Any build-in function like PosEx that finds a sub-string starting from the back of the string?
Asked Answered
S

8

12

Is there any Delphi D2010 function like PosEx that finds a sub-string inside a string starting from the end of the string?

I'm removing all the calls to the FastStrings library and one of the functions I was using was FastPosBack:

function FastPosBack(const aSourceString, aFindString : AnsiString; const aSourceLen, aFindLen, StartPos : Integer) : Integer;

I found LastDelimiter but it's not quite the same thing since it only finds the last delimiter and I can't specify a start position.

Update: Following DR comment, I've created this function:

function FastPosBack(const aSourceString, aFindString : String; const aSourceLen, aFindLen, StartPos : Integer) : Integer;
var
  RevSourceString, RevFindString: string;
begin
  RevSourceString := AnsiReverseString(aSourceString);
  RevFindString := AnsiReverseString(aFindString);

  Result := Length(aSourceString) - PosEx(RevFindString, RevSourceString, StartPos) + 1;
end;

Is there any more effective way of doing this?
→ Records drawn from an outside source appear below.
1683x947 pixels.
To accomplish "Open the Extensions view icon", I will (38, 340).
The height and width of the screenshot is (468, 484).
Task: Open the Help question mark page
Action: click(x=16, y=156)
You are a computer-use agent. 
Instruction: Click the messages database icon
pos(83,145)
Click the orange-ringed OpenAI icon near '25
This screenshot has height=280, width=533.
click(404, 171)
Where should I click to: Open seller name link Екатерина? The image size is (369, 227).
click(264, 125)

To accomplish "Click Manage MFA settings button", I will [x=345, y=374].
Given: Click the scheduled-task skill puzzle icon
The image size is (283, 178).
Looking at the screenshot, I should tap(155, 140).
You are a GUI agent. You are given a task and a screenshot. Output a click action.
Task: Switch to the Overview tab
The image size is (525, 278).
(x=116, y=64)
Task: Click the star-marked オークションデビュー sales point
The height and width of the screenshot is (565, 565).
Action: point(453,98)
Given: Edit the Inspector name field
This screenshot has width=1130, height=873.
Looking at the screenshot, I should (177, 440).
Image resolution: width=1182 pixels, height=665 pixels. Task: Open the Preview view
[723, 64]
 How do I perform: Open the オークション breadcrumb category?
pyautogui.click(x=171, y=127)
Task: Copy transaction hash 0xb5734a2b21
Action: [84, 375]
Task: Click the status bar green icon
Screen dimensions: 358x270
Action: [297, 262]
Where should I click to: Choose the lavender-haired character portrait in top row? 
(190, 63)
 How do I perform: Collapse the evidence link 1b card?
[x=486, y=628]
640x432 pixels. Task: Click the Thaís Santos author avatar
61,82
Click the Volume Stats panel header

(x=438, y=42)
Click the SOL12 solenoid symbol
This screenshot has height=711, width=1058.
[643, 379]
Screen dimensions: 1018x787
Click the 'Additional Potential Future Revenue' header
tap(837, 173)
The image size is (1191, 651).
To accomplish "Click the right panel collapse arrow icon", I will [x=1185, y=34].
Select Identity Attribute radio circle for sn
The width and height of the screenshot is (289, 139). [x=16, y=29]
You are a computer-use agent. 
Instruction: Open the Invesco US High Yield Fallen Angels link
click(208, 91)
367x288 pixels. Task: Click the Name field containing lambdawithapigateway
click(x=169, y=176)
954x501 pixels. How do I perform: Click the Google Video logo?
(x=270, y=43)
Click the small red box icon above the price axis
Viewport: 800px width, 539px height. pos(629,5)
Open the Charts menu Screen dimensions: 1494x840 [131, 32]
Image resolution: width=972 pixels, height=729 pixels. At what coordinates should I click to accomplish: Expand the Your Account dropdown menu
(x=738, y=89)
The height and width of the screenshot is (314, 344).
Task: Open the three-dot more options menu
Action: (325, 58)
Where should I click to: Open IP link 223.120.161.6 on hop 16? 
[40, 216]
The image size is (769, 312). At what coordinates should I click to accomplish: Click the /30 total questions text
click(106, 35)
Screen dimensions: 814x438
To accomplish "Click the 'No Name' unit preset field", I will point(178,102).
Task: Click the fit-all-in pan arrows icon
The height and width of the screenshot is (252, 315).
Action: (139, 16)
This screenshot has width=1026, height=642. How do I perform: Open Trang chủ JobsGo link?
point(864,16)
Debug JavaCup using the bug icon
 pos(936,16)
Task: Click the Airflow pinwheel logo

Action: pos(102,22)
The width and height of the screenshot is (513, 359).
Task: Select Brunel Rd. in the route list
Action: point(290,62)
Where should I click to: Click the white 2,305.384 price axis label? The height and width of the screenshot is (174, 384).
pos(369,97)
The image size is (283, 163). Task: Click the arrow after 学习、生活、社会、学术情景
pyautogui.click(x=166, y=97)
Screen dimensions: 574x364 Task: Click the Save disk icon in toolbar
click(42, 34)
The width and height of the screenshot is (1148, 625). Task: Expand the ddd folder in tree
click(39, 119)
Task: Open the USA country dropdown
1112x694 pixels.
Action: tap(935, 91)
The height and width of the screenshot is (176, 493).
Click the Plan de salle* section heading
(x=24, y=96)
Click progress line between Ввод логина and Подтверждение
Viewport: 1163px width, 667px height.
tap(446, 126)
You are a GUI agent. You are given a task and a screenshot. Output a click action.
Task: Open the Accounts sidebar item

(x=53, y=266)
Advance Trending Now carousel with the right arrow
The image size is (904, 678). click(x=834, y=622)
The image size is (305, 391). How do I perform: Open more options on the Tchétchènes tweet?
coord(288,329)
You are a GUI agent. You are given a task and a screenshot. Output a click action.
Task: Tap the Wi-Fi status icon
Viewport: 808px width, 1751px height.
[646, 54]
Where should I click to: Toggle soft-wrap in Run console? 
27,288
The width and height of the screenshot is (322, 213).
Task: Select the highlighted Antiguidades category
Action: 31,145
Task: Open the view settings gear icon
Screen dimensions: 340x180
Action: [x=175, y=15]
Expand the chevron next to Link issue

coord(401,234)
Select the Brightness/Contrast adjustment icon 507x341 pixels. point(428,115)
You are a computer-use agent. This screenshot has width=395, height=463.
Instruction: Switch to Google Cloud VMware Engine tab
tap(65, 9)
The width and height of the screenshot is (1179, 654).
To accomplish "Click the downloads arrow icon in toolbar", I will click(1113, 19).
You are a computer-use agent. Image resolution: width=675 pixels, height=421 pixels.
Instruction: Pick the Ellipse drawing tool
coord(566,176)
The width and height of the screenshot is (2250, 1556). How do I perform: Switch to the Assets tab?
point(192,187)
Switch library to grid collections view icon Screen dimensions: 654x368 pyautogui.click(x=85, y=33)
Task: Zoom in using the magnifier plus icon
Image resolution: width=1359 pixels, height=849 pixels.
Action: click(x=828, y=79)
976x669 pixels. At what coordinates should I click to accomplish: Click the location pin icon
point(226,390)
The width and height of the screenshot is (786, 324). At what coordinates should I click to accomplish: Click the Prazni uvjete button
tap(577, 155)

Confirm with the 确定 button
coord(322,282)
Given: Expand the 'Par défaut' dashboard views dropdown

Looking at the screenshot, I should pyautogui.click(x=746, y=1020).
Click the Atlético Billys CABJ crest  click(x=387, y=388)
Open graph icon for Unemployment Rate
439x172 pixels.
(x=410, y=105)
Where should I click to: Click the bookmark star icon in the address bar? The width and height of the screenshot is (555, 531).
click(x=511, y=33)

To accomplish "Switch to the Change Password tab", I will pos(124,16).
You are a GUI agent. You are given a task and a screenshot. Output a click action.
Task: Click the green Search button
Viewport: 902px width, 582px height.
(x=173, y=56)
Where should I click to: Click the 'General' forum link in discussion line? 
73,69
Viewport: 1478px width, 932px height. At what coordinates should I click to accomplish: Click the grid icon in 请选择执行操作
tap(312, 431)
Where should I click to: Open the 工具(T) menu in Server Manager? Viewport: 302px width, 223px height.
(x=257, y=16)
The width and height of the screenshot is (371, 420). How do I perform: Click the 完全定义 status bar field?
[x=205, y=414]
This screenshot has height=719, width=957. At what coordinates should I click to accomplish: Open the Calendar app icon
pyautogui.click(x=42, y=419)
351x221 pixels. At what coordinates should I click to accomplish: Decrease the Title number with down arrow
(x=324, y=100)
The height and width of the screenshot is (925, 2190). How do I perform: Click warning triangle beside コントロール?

On a 1000000 loop cycle, Pos takes 47ms while FastPosBack takes 234ms to complete.

Squilgee answered 10/10, 2009 at 14:29 Comment(5)
Just out of curiosity: how did your test look like exactly?Blocking
I call GetTickCount, followed by a 1000000 loop of the call to the function and then obtain the difference, GetTickCount - TickCount.Squilgee
I was more interested in what strings that you pass to the functions for testing...Blocking
For the SourceString "dfkfkL%&/s"#<.676505" and for the SearchString "#<". Pretty small strings to search for.Squilgee
I don't think any function that copies the entire string can be considered "fast"Kos
P
14

Try this/these:

function RPos(const aSubStr, aString : String; const aStartPos: Integer): Integer; overload;
var
  i: Integer;
  len: Integer;
  pStr: PChar;
  pSub: PChar;
begin
  pSub := Pointer(aSubStr);
  len := Length(aSubStr) * SizeOf(Char);

  for i := aStartPos downto 1 do
  begin
    pStr := @(aString[i]);
    if (pStr^ = pSub^) and CompareMem(pSub, pStr, len) then
    begin
      result := i;
      EXIT;
    end;
  end;

  result := 0;
end;


function RPos(const aSubStr, aString : String): Integer; overload;
begin
  result := RPos(aSubStr, aString, Length(aString) - Length(aSubStr) + 1);
end;

The overload provides a way to call RPos using the most efficient startpos for searching from the very end of the string without having to calculate that yourself. For efficiency no checking is performed on startpos when explicitly specified.

In my SmokeTest performance testing suite this comes out about 20% faster than your FastPosBack (which incidentally contains an "off by one" error as well as requiring some parameters which it doesn't actually use).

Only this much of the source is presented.